Now, there's nothing small about CES itself.  It's the biggest convention Las Vegas sees each year, with over 120,000 people walking over 1.8 million square feet of exhibition space.  The only thing bigger in Vegas may be the portions at an all-you-can eat buffet. 

But everything at CES is powered by some very small stuff.  Nanotechnology is at the heart of everything the average tech user, well, uses.  Thanks to advancements in nano-sized transistors, today's smartphones have more computing power than the entire Apollo space program.  The Library of Congress has nothing on a well-stocked Kindle and an iPod.  Even the newest and thinnest flat-screen TVs are here thanks to nanotechnology, which allows them to be very thin indeed.  (Some of them are so thin you'd be inclined to roll them up in a poster tube.)

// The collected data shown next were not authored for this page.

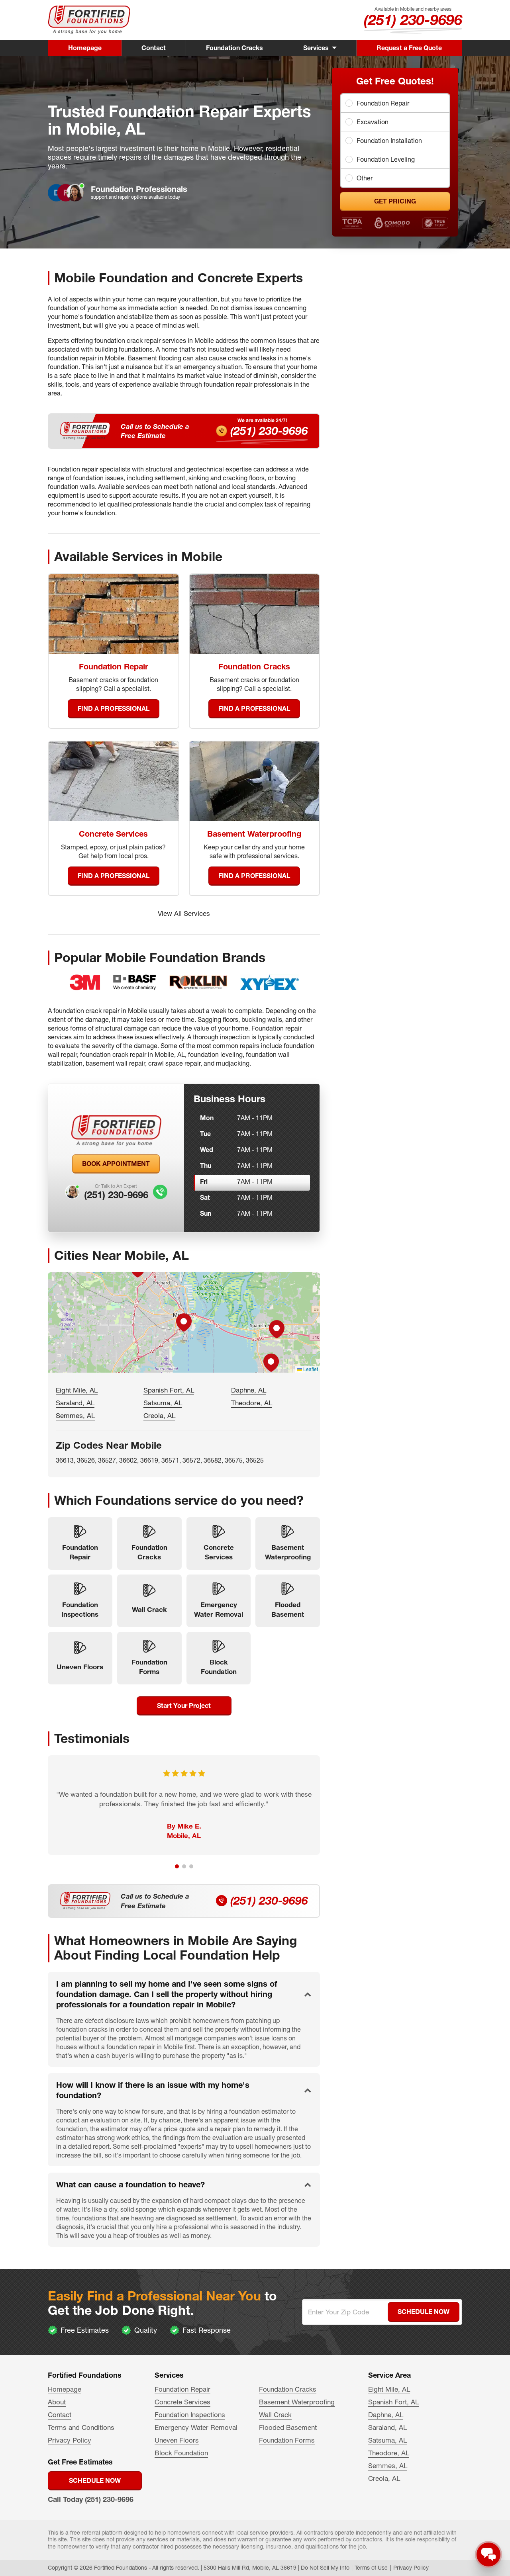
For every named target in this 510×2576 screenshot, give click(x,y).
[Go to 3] (191, 1866)
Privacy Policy (69, 2440)
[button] (183, 1322)
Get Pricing (395, 201)
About (57, 2402)
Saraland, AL (75, 1403)
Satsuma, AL (162, 1403)
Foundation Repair (383, 103)
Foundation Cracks (234, 48)
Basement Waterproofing (297, 2402)
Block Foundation (181, 2453)
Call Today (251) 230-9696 (90, 2499)
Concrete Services (182, 2402)
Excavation (372, 122)
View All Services (184, 913)
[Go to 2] (184, 1866)
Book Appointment (116, 1164)
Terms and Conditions (81, 2427)
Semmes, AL (75, 1415)
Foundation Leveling (386, 159)
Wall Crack (275, 2414)
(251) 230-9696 (413, 20)
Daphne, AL (248, 1390)
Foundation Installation (389, 141)
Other (365, 178)
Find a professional (113, 708)
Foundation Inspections (190, 2414)
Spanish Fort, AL (168, 1390)
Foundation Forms (287, 2440)
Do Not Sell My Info (325, 2567)
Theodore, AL (251, 1403)
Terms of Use (371, 2567)
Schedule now (95, 2480)
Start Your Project (184, 1706)
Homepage (85, 48)
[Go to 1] (177, 1866)
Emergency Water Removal (196, 2427)
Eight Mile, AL (77, 1390)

With host David Pogue leading the charge, the Stuff team's goal at CES was to find out if any of the over 2,500 exhibitors space could explain how nanotechnology makes their products work.  Plenty of people could tell us what their products do--a digital camera takes pictures, an MP3 player plays music--but very few people could explain how they do those things they do.

 "Far smarter minds than mine are at work on that question," said one humble product manager.  "You'll have to ask our engineer, but he's not here," said one slightly embarrassed PR rep.  My favorite response was from someone who simply could not explain how a Dick Tracy-like watch accessed the Internet.   Her giddy explanation?  "It's magic!"